Artikel 3. Profielen Ondersteuning bij sociaal en persoonlijk functioneren

Profiel 1 Laag: aanleren en aanbrengen structuur

In profiel 1 ligt de focus op het begeleiden bij regie en structuur en/of het aanleren van praktische vaardigheden. Denk hierbij aan een inwoner die niet in staat is zijn sociaal netwerk te onderhouden en waarbij ondersteuning nodig is om noodzakelijke instanties aan te spreken. De ondersteuning is een kort moment in de week om de benodigde praktische vaardigheden aan te leren en te toetsen zodat de dagelijkse en/of wekelijkse routine een onderdeel van de reguliere activiteiten wordt.

Profiel 2 Laag/Midden: aanleren, toetsen en aanbrengen structuur

Profiel 2 betreft een groep die net meer ondersteuning dan profiel 1 nodig heeft om de zelfstandigheid te vergroten en/of te behouden. Deze groep verschilt niet veel met de lichtere (lage) ondersteuning maar heeft meer intensievere en regelmatiger ondersteuning per week nodig. De ondersteuning is een moment in de week om de benodigde praktische vaardigheden aan te leren en te toetsen zodat de dagelijkse en/of wekelijkse routine een onderdeel van de reguliere activiteiten wordt.

Profiel 3 Midden: aanleren, toetsen, aanbrengen structuur en aansturen

Profiel 3 betreft de groep die meer sturing en begeleiding nodig heeft (nog meer dan profiel 2) om hun leven zelfstandig te kunnen leiden. Vooral bij inwoners met cognitieve problemen zijn controlemomenten nodig om het leven op de rit te krijgen en behouden. De ondersteuning is een klein dagdeel in de week om de benodigde praktische vaardigheden aan te leren en te toetsen zodat de dagelijkse en/of wekelijkse routine een onderdeel van de reguliere activiteiten wordt.

Profiel 4 Midden/hoog: Ook overname van taken

Deze groep heeft begeleiding nodig om de ç vaardigheden onder de knie te krijgen en zich daarin te ontwikkelen. De ondersteuner kan hierbij taken overnemen en zal coachend en begeleidend optreden naar de inwoner om te voorkomen dat er een terugkerend patroon ontstaat in het overnemen. Mensen met cognitieve problematiek hebben vaak te maken met toenemende en afnemende zorgmomenten waardoor wisselende inzet noodzakelijk is. Om hier goed op in te springen kan dit profiel ingezet worden.

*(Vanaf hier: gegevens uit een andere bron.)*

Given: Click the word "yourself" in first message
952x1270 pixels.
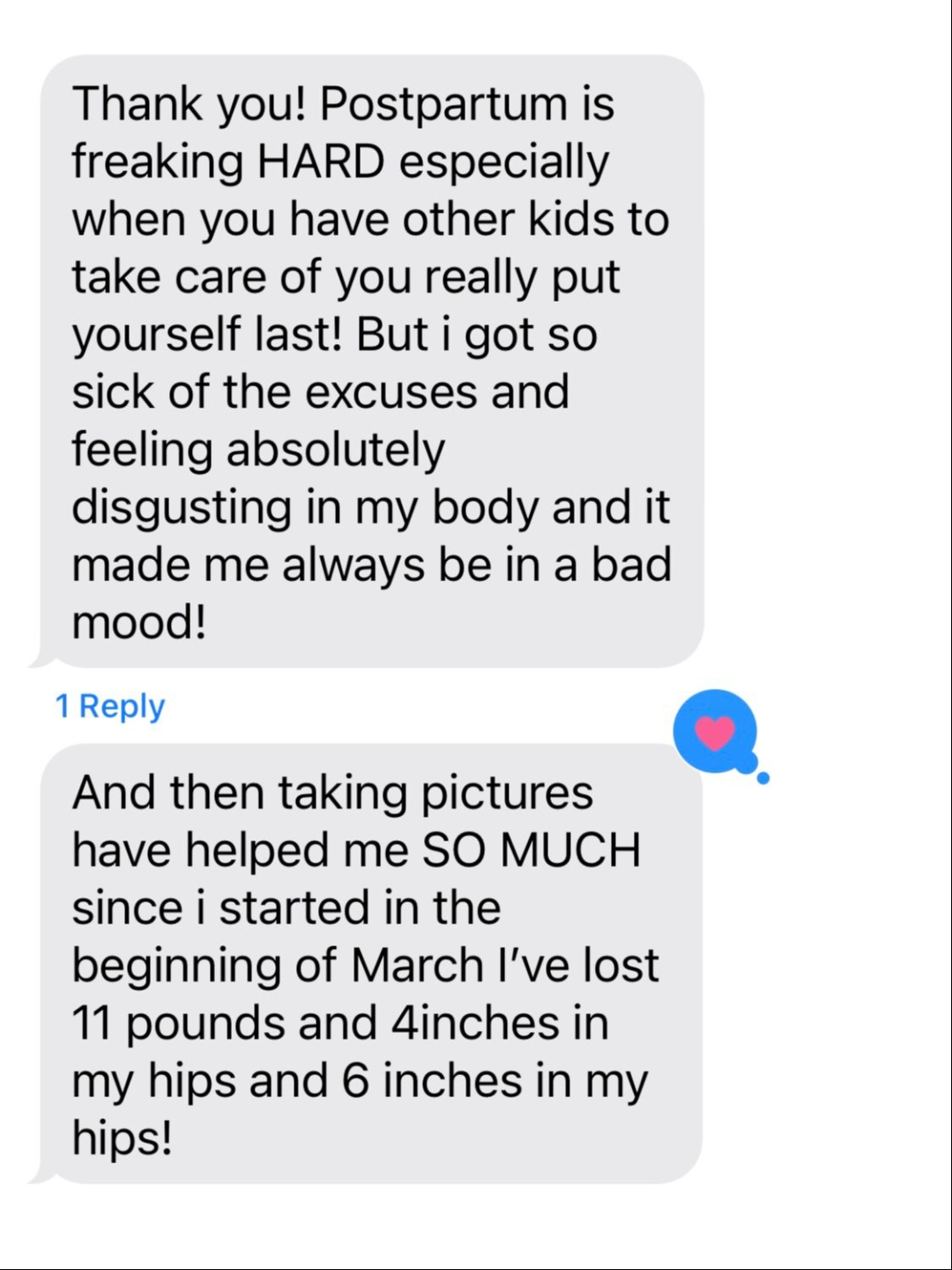Looking at the screenshot, I should [156, 336].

De ondersteuning is wisselend van één moment in de week naar een klein dagdeel per week.

Profiel 5 Hoog: Ook veel overname van taken

De ondersteuning in profiel 5 wordt ingezet als de inwoner zowel op structuur en regievoering als op de praktische vaardigheden hulp nodig heeft. De ondersteuning is aan de orde bij mensen die het risico lopen op opname in een instelling (psychiatrisch opvang, ziekenhuis, penitentiaire inrichting etcetera). Het overnemen van taken is hier duidelijk aanwezig. De inzet in deze gradatie kan een dagelijkse inzet zijn om zowel het persoonlijk als sociaal functioneren in goede banen te leiden.

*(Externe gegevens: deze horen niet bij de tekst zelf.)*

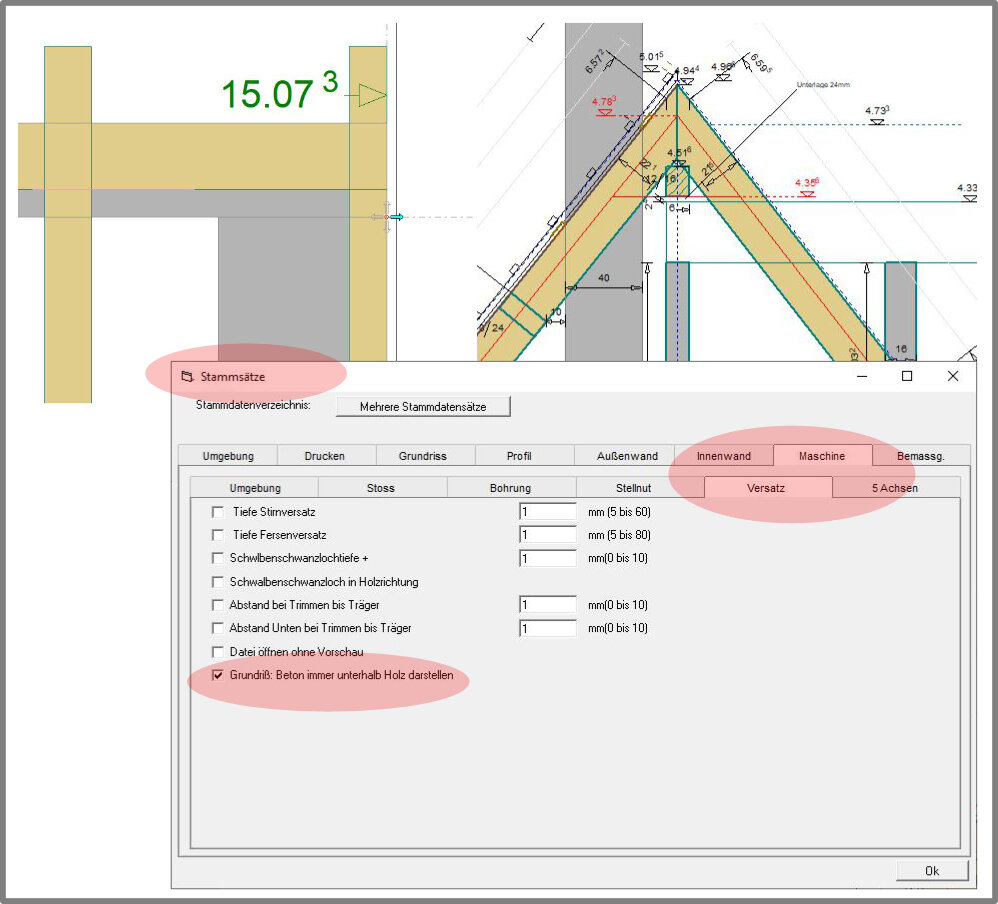
Task: Switch to the Maschine tab
Action: [x=821, y=456]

Hoofdstuk 2. Ondersteuning en regie bij het voeren van een huishouden

Ondersteuning en regie bij het voeren van een huishouden omvat meer dan alleen schoonmaakactiviteiten. Zie de artikelen hieronder. Bij alle hieronder genoemde activiteiten neemt de ondersteuner de verantwoordelijkheid van de inwoner niet over, maar helpt de inwoner op weg om het beoogde resultaat (zoals een schoon en leefbaar huis) te behalen.

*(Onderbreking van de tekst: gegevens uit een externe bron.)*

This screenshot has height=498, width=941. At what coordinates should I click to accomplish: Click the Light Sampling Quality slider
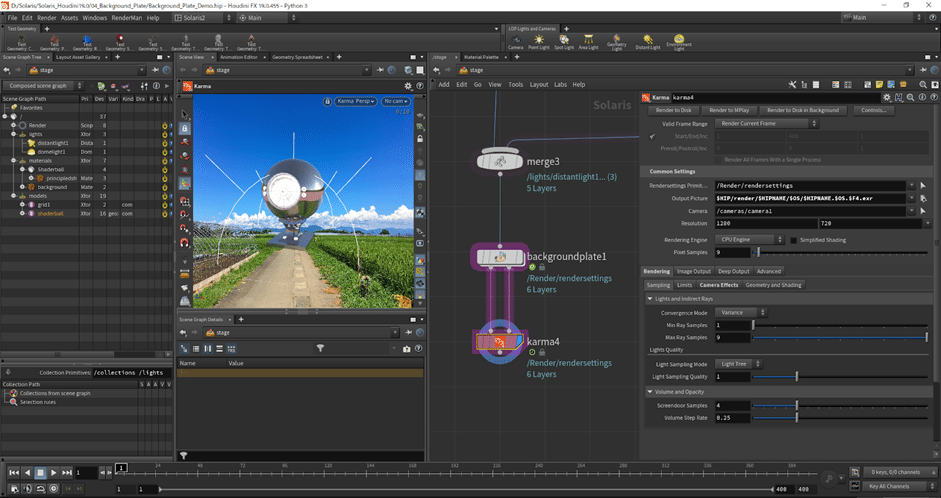(840, 376)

Artikel 4. Beschikken over schone kleding

Ondersteuning bij ‘beschikken over schonen kleding’ wordt geboden als een inwoner een belemmering heeft bij het op orde en schoon houden van zijn kleding. Het doel is dat de inwoner beschikt over schone kleding. Verwacht mag worden dat de inwoner beschikt over een wasmachine. Als die er niet is, behoort de aanschaf van een wasmachine tot de verantwoordelijkheid van de inwoner. Daarnaast wordt van de inwoner verwacht dat de reikwijdte van de ondersteuning tot een minimum wordt beperkt door bijvoorbeeld de aanschaf van een wasdroger of kleding die niet gestreken hoeft te worden. De inwoner dient ten behoeve van dit resultaat zoveel mogelijk gebruik te maken van de door zorgaanbieders ingerichte collectieve diensten. Kleding wordt niet gestreken.

Artikel 5. Het verzorgen van de (brood)maaltijd

Het gaat bij het verzorgen van de (brood)maaltijd om inwoners die door een beperking (tijdelijk) hun maaltijd niet kunnen bereiden en (nog) geen medische indicatie hebben. Wat betreft de wetgeving zijn er drie groepen inwoners te onderscheiden.

  • De inwoners met persoonlijke verzorging en een medische indicatie dat zij hun maaltijden niet meer zelf kunnen bereiden (en soms ook niet kunnen opeten). Voor deze groep valt de maaltijdverzorging onder de Zorgverzekeringswet.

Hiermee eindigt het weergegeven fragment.